Swap "Monthly" for "Weekly" in the lines starting at the one containing "Click the 货号 value AX6黑色" and ending at the one containing "click(x=5, y=54)". Give back only those lines, leaving everything else unchanged.
Stored rows start
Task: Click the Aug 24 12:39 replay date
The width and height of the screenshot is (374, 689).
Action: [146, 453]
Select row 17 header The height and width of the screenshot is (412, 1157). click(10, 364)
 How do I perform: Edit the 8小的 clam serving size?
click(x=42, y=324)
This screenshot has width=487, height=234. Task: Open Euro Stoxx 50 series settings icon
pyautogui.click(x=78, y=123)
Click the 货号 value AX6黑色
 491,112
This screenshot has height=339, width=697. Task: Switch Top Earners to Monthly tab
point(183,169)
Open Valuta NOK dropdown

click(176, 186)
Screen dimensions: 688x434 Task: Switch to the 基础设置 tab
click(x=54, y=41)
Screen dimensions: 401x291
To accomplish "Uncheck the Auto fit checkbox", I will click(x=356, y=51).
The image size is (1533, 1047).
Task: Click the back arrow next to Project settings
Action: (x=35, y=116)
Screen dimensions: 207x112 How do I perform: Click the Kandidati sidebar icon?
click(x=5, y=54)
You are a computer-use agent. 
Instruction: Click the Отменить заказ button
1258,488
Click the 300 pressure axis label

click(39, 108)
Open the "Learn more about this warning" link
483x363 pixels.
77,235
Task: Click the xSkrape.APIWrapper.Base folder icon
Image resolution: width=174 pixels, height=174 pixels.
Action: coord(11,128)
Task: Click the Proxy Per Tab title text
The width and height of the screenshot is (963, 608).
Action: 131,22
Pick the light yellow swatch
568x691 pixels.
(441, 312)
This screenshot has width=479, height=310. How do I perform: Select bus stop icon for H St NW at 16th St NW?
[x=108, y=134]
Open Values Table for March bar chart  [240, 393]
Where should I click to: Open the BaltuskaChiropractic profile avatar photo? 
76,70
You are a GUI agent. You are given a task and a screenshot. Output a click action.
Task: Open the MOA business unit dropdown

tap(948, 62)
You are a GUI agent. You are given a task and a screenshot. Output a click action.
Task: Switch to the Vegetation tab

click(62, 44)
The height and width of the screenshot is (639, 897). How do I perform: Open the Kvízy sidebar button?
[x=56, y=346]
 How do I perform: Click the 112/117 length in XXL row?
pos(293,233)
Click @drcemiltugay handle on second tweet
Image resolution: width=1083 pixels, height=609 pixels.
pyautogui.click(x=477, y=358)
Stored rows end
** Final result **
Click the 货号 value AX6黑色
 491,112
This screenshot has height=339, width=697. Task: Switch Top Earners to Weekly tab
point(183,169)
Open Valuta NOK dropdown

click(176, 186)
Screen dimensions: 688x434 Task: Switch to the 基础设置 tab
click(x=54, y=41)
Screen dimensions: 401x291
To accomplish "Uncheck the Auto fit checkbox", I will click(x=356, y=51).
The image size is (1533, 1047).
Task: Click the back arrow next to Project settings
Action: (x=35, y=116)
Screen dimensions: 207x112 How do I perform: Click the Kandidati sidebar icon?
click(x=5, y=54)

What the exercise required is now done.